Krannert Institute of Cardiology, Department of Medicine, Indiana University School of Medicine, Indianapolis, Indiana 46202, USA.
Heart Rhythm. 2010 Mar;7(3):305-11. doi: 10.1016/j.hrthm.2009.11.006. Epub 2009 Nov 10.
Re-entry is the most common mechanism of sustained monomorphic ventricular tachycardia (VT) in patients with coronary artery disease and prior myocardial infarction (MI).
This study sought to report the electrophysiological properties of a series of patients with prior MI who underwent radiofrequency ablation (RFA) for VT originating instead from a focal source.
The electrophysiological properties of 46 patients with prior MI (male 89%, age 64.8 +/- 10.2 years) who underwent RFA for sustained VT were studied. A total of 101 VTs were induced (92 [91%] macro-re-entrant VT and 9 [9%] focal VT).
One patient had adenosine-sensitive idiopathic focal VT. The focal VT group had a significantly shorter pre-systolic interval (electrogram to QRS) during VT compared with the macro-re-entrant VT group (36 +/- 17 ms vs. 117 +/- 67 ms, P = .001). The successful ablation sites in the focal VT group also had a significantly lower ratio (in percentage) of electrogram-QRS interval to diastolic interval (VT cycle length - QRS duration) during VT (14 +/- 8%) as compared with macro-re-entrant VTs (48 +/- 30%, P <.001). Focal VTs demonstrated an apparent point source of endocardial activation and could not be entrained, whereas 77% of macro-re-entrant VTs were entrained. Successful ablation sites for focal VT (success rate 100%) were predominantly in the basal half of the left ventricle (75%), whereas only 60% of macro-re-entrant VTs (success rate 90.7%) were basal (P = .01). However, the procedure time, VT cycle length, number of RFA applications required for success, and acute success results were not significantly different in these 2 groups.
A focal mechanism is present in up to 9% of VTs in patients with CAD and prior MI that are induced during electrophysiology study for RF ablation. Mechanistic distinction from more typical macro-re-entrant VT in this population is important because ablation site characteristics are very different.
再进入是冠心病和心肌梗死(MI)患者持续性单形性室性心动过速(VT)的最常见机制。
本研究旨在报告一组接受射频消融(RFA)治疗起源于局灶性源的 VT 的 MI 后患者的电生理特性。
研究了 46 例 MI(男性 89%,年龄 64.8+/-10.2 岁)后接受 RFA 治疗持续性 VT 的患者的电生理特性。共诱发 101 次 VT(92[91%]大折返性 VT 和 9[9%]局灶性 VT)。

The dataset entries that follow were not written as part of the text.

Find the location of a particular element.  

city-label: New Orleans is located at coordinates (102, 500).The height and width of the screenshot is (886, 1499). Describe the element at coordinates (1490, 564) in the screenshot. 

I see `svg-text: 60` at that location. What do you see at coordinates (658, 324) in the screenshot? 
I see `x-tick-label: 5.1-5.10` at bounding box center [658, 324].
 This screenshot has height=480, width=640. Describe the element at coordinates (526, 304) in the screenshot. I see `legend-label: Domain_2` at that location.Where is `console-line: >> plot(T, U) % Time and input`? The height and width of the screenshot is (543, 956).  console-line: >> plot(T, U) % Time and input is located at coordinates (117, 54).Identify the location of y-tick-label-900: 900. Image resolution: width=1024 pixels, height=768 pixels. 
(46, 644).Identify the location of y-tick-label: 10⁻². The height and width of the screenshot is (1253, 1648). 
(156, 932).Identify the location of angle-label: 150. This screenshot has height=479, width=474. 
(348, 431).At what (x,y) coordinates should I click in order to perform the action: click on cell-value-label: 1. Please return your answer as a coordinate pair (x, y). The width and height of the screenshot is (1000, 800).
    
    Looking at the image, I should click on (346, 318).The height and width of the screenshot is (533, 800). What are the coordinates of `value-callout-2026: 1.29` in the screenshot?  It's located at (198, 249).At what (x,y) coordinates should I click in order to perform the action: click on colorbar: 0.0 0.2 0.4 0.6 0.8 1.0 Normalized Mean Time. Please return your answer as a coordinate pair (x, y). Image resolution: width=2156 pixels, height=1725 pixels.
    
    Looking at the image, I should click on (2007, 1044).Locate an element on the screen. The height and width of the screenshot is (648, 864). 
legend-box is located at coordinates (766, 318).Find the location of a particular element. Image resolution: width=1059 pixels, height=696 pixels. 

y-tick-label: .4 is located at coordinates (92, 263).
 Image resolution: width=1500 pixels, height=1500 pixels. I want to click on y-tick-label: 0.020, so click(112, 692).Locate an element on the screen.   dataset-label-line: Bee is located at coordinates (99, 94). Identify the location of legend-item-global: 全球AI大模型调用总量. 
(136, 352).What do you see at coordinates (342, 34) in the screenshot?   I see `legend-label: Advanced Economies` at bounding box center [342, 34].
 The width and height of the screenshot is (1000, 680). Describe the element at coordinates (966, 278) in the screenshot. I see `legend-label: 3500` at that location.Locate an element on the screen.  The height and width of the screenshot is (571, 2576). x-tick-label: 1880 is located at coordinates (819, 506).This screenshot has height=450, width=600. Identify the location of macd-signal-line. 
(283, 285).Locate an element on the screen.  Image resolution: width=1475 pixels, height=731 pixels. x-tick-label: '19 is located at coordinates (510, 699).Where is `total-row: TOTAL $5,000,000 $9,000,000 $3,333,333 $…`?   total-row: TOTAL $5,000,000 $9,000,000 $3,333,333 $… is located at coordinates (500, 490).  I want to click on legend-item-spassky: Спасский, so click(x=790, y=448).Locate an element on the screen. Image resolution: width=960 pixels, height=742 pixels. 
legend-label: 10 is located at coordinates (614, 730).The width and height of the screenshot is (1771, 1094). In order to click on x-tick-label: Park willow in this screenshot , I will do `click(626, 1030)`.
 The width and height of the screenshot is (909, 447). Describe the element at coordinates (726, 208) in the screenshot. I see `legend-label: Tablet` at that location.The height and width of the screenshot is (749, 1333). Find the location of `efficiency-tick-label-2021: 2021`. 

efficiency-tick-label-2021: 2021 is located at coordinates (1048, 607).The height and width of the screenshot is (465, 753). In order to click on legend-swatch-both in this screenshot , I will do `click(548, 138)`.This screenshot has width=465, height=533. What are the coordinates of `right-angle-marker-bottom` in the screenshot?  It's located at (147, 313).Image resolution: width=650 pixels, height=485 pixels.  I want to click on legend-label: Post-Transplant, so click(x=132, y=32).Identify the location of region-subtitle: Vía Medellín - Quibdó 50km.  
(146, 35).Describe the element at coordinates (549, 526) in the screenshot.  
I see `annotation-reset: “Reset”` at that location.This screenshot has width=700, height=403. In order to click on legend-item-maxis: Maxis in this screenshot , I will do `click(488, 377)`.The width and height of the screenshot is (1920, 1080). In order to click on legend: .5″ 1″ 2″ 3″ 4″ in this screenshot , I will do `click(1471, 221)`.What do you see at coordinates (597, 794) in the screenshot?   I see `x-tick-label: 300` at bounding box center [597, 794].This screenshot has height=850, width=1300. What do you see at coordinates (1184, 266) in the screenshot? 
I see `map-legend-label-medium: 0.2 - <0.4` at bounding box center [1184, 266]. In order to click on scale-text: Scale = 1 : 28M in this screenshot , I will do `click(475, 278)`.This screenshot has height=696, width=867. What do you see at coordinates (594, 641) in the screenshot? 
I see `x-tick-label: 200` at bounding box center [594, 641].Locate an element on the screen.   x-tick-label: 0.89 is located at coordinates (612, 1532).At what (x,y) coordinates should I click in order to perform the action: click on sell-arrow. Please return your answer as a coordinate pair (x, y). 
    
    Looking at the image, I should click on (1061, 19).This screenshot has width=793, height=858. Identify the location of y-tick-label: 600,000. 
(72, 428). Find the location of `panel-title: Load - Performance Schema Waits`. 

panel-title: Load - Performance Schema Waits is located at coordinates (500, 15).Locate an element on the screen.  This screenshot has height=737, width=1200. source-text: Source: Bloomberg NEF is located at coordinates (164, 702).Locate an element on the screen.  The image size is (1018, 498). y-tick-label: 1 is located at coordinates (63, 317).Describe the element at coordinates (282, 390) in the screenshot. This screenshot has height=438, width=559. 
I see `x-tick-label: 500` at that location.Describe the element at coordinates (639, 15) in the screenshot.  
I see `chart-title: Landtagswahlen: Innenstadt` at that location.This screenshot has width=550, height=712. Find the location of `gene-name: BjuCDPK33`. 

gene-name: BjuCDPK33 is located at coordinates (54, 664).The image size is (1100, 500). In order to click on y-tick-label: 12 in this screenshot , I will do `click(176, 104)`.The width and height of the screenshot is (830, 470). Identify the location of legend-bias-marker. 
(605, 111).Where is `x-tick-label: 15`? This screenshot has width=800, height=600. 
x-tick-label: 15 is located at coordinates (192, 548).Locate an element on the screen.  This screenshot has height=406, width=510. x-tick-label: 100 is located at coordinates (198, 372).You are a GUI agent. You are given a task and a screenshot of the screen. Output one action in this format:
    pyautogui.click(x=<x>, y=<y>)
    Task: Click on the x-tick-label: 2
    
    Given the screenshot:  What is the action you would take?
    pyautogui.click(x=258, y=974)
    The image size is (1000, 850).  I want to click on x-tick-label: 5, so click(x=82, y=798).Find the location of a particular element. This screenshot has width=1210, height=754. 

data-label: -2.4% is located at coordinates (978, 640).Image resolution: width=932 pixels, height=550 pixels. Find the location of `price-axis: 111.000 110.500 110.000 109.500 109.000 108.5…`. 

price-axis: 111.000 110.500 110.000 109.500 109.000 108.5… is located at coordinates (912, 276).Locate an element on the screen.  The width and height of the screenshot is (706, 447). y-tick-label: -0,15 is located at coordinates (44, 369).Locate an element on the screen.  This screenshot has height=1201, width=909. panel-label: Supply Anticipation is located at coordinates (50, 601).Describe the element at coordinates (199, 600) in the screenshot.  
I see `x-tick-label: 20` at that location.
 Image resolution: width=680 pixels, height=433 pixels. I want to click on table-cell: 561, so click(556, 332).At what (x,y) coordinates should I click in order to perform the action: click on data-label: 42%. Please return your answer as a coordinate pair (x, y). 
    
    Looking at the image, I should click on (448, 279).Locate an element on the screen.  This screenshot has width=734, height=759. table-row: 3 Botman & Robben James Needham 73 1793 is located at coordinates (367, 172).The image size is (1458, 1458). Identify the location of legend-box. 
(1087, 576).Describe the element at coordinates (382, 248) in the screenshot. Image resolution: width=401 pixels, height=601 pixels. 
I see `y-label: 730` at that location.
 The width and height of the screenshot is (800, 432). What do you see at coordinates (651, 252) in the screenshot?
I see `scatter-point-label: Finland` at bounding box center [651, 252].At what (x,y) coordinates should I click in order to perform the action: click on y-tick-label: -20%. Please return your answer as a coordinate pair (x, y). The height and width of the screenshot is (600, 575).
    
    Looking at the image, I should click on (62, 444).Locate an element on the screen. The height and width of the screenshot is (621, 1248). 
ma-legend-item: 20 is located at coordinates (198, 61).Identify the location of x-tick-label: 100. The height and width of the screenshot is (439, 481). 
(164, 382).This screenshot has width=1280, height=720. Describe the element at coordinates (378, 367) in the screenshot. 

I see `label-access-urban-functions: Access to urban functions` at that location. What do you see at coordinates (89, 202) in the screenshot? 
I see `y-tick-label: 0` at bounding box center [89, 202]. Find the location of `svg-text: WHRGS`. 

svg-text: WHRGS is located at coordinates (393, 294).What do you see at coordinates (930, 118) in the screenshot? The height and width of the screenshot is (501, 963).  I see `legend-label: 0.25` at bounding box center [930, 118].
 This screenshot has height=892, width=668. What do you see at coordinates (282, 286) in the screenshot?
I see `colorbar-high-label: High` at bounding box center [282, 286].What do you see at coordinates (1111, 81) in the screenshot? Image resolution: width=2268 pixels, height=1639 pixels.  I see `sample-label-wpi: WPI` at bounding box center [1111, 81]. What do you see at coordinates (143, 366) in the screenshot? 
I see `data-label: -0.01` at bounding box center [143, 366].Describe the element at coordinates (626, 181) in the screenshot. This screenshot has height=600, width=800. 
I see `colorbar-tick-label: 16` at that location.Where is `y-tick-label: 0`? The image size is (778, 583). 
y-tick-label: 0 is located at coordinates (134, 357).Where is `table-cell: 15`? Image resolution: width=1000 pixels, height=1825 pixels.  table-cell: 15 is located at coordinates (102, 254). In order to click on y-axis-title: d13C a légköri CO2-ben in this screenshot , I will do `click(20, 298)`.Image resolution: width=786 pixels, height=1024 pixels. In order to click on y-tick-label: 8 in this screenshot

1 例腺苷敏感特发性局灶性 VT。局灶性 VT 组 VT 时的预收缩间期(心电图至 QRS)明显短于大折返性 VT 组(36+/-17 ms 比 117+/-67 ms,P=0.001)。局灶性 VT 组成功消融部位在 VT 时的心电图-QRS 间期与舒张间期(VT 周期长度-QRS 持续时间)的比值(%)也明显低于大折返性 VT(14+/-8%比 48+/-30%,P<0.001)。局灶性 VT 表现出明显的心内膜激活点源,不能夺获,而 77%的大折返性 VT 可夺获。局灶性 VT 的成功消融部位(成功率 100%)主要位于左心室基底半部(75%),而大折返性 VT 的成功部位(成功率 90.7%)仅为基底(P=0.01)。然而,两组的程序时间、VT 周期长度、成功所需的 RFA 应用次数和急性成功结果均无显著差异。
在接受射频消融治疗的 CAD 和 MI 后患者中,VT 的发生率高达 9%,这是电生理研究中诱导的。在这一人群中,与更典型的大折返性 VT 进行机制区分很重要,因为消融部位的特征非常不同。